Back in April, Sanofi CEO Chris Viehbachersaid he planned to sell off some of the company’s mature products to make room for higher-value “bolt-on” acquisitions. Rumors about potential buyers immediately started flying. Analysts estimated the drugs could fetch $8 billion or more.

 
Now it appears Sanofi’s plan has stalled. According to anonymous insiders who spoke to Bloomberg, top managers at the company cannot come to an agreement about how to move forward with the sale. The assets that were to have been carved out under the plan, nicknamed Phoenix earlier this year, included four factories, two distribution centers and several hundred employees, making it so complex that internal squabbles have made a deal highly unlikely in the near future, according to Bloomberg.
 
The prospect of a Sanofi spinoff had attracted quite a bit of interest. Sanofi hired adviser Evercore Partners to handle the sale, which included treatments for high blood pressure and cardio-metabolic diseases. Discussions quickly followed with the likes of Mylan, Abbott Laboratories, and private equity firms KKR, Blackstone and TP
 
Sanofi was far from alone in its plan to jettison mature products. Merck, AstraZeneca and GlaxoSmithKline have also moved to slim down their portfolios and make room for new, higher-margin products.
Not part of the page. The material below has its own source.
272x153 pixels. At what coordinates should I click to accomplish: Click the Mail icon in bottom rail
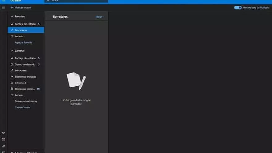pyautogui.click(x=4, y=134)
In September, AstraZeneca pulled off a small deal, selling 18 drugs it was no longer marketing to specialty generics maker IGI Laboratories for $500,000 up front, plus $6 million in milestones and up to $3 million in royalties.
 
Earlier this year, it appeared private equity firms would be lining up to make multibillion-dollar deals for mature product portfolios and other pharma spinoffs. Carlyle Group, after all, did spend $4 billion on Johnson & Johnson’s Otho Clinical Diagnostics unit. But private equity deals have been sparse since then, and some analysts question whether those firms have the wherewithal to turn tired products into anything of significant value.
 
As for Sanofi, it has not held serious talks with any potential buyers in weeks, the insiders told Bloomberg. The company had been weighing the possibility of forming a partnership to market the portfolio, but it hasn’t really followed up on that either. In fact, no formal plan for dealing with the old assets has even been presented to the company’s board of directors, the insiders report. Sanofi has yet to comment.